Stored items
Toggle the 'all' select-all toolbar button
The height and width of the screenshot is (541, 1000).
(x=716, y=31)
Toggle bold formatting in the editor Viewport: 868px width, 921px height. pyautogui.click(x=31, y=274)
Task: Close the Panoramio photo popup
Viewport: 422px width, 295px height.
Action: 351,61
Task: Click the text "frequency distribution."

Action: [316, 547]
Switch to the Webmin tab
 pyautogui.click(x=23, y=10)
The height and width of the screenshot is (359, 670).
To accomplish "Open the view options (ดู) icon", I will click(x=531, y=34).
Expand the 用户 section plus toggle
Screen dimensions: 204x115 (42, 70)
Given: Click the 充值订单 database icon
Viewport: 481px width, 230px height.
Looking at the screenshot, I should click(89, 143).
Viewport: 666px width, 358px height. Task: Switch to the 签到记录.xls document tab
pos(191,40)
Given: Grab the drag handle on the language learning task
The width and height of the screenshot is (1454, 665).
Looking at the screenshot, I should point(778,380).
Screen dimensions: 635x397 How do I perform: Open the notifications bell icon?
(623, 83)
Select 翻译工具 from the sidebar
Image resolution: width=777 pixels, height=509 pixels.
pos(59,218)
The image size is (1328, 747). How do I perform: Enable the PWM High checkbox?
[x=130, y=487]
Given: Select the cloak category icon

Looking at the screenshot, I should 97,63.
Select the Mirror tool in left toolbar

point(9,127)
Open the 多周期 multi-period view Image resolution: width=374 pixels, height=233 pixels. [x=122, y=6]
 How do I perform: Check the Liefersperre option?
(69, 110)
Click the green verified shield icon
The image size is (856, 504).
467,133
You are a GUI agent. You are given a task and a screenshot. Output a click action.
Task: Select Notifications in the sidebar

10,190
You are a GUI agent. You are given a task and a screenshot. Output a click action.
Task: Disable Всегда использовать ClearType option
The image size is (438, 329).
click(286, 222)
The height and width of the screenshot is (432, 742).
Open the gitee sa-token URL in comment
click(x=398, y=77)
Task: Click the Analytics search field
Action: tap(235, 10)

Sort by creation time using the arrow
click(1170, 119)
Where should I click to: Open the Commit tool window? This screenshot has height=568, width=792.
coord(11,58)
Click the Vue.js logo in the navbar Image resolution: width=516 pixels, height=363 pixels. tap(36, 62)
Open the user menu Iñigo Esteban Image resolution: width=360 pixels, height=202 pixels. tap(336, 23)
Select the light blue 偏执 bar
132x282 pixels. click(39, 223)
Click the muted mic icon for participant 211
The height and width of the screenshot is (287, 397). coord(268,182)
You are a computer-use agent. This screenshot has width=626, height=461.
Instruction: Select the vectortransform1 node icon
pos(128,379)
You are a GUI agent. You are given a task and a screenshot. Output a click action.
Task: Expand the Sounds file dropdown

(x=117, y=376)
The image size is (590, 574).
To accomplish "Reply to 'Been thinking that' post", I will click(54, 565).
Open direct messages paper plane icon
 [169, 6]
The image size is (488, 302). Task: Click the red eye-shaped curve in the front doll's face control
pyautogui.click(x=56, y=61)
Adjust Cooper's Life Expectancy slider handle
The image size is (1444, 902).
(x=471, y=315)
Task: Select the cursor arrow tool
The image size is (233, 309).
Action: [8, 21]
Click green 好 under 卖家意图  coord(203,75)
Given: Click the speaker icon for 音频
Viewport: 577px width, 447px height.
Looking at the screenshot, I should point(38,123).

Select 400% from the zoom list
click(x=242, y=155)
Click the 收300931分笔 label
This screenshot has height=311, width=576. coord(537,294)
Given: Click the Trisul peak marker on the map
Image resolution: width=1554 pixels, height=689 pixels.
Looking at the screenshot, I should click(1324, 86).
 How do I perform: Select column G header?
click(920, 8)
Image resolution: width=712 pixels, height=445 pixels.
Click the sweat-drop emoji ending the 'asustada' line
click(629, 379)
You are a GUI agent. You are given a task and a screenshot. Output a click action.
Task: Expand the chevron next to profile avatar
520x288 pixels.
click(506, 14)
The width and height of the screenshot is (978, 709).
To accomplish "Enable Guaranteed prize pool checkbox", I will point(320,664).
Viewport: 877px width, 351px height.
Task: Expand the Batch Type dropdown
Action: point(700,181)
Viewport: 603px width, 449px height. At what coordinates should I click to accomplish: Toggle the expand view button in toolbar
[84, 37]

WHAT YOU SHOULD DO
Could you restate every record above word for word?

EXERCISE RESULT
Toggle the 'all' select-all toolbar button
The height and width of the screenshot is (541, 1000).
(x=716, y=31)
Toggle bold formatting in the editor Viewport: 868px width, 921px height. pyautogui.click(x=31, y=274)
Task: Close the Panoramio photo popup
Viewport: 422px width, 295px height.
Action: 351,61
Task: Click the text "frequency distribution."

Action: [316, 547]
Switch to the Webmin tab
 pyautogui.click(x=23, y=10)
The height and width of the screenshot is (359, 670).
To accomplish "Open the view options (ดู) icon", I will click(x=531, y=34).
Expand the 用户 section plus toggle
Screen dimensions: 204x115 (42, 70)
Given: Click the 充值订单 database icon
Viewport: 481px width, 230px height.
Looking at the screenshot, I should click(89, 143).
Viewport: 666px width, 358px height. Task: Switch to the 签到记录.xls document tab
pos(191,40)
Given: Grab the drag handle on the language learning task
The width and height of the screenshot is (1454, 665).
Looking at the screenshot, I should point(778,380).
Screen dimensions: 635x397 How do I perform: Open the notifications bell icon?
(623, 83)
Select 翻译工具 from the sidebar
Image resolution: width=777 pixels, height=509 pixels.
pos(59,218)
The image size is (1328, 747). How do I perform: Enable the PWM High checkbox?
[x=130, y=487]
Given: Select the cloak category icon

Looking at the screenshot, I should 97,63.
Select the Mirror tool in left toolbar

point(9,127)
Open the 多周期 multi-period view Image resolution: width=374 pixels, height=233 pixels. [x=122, y=6]
 How do I perform: Check the Liefersperre option?
(69, 110)
Click the green verified shield icon
The image size is (856, 504).
467,133
You are a GUI agent. You are given a task and a screenshot. Output a click action.
Task: Select Notifications in the sidebar

10,190
You are a GUI agent. You are given a task and a screenshot. Output a click action.
Task: Disable Всегда использовать ClearType option
The image size is (438, 329).
click(286, 222)
The height and width of the screenshot is (432, 742).
Open the gitee sa-token URL in comment
click(x=398, y=77)
Task: Click the Analytics search field
Action: tap(235, 10)

Sort by creation time using the arrow
click(1170, 119)
Where should I click to: Open the Commit tool window? This screenshot has height=568, width=792.
coord(11,58)
Click the Vue.js logo in the navbar Image resolution: width=516 pixels, height=363 pixels. tap(36, 62)
Open the user menu Iñigo Esteban Image resolution: width=360 pixels, height=202 pixels. tap(336, 23)
Select the light blue 偏执 bar
132x282 pixels. click(39, 223)
Click the muted mic icon for participant 211
The height and width of the screenshot is (287, 397). coord(268,182)
You are a computer-use agent. This screenshot has width=626, height=461.
Instruction: Select the vectortransform1 node icon
pos(128,379)
You are a GUI agent. You are given a task and a screenshot. Output a click action.
Task: Expand the Sounds file dropdown

(x=117, y=376)
The image size is (590, 574).
To accomplish "Reply to 'Been thinking that' post", I will click(54, 565).
Open direct messages paper plane icon
 [169, 6]
The image size is (488, 302). Task: Click the red eye-shaped curve in the front doll's face control
pyautogui.click(x=56, y=61)
Adjust Cooper's Life Expectancy slider handle
The image size is (1444, 902).
(x=471, y=315)
Task: Select the cursor arrow tool
The image size is (233, 309).
Action: [8, 21]
Click green 好 under 卖家意图  coord(203,75)
Given: Click the speaker icon for 音频
Viewport: 577px width, 447px height.
Looking at the screenshot, I should point(38,123).

Select 400% from the zoom list
click(x=242, y=155)
Click the 收300931分笔 label
This screenshot has height=311, width=576. coord(537,294)
Given: Click the Trisul peak marker on the map
Image resolution: width=1554 pixels, height=689 pixels.
Looking at the screenshot, I should click(1324, 86).
 How do I perform: Select column G header?
click(920, 8)
Image resolution: width=712 pixels, height=445 pixels.
Click the sweat-drop emoji ending the 'asustada' line
click(629, 379)
You are a GUI agent. You are given a task and a screenshot. Output a click action.
Task: Expand the chevron next to profile avatar
520x288 pixels.
click(506, 14)
The width and height of the screenshot is (978, 709).
To accomplish "Enable Guaranteed prize pool checkbox", I will point(320,664).
Viewport: 877px width, 351px height.
Task: Expand the Batch Type dropdown
Action: point(700,181)
Viewport: 603px width, 449px height. At what coordinates should I click to accomplish: Toggle the expand view button in toolbar
[84, 37]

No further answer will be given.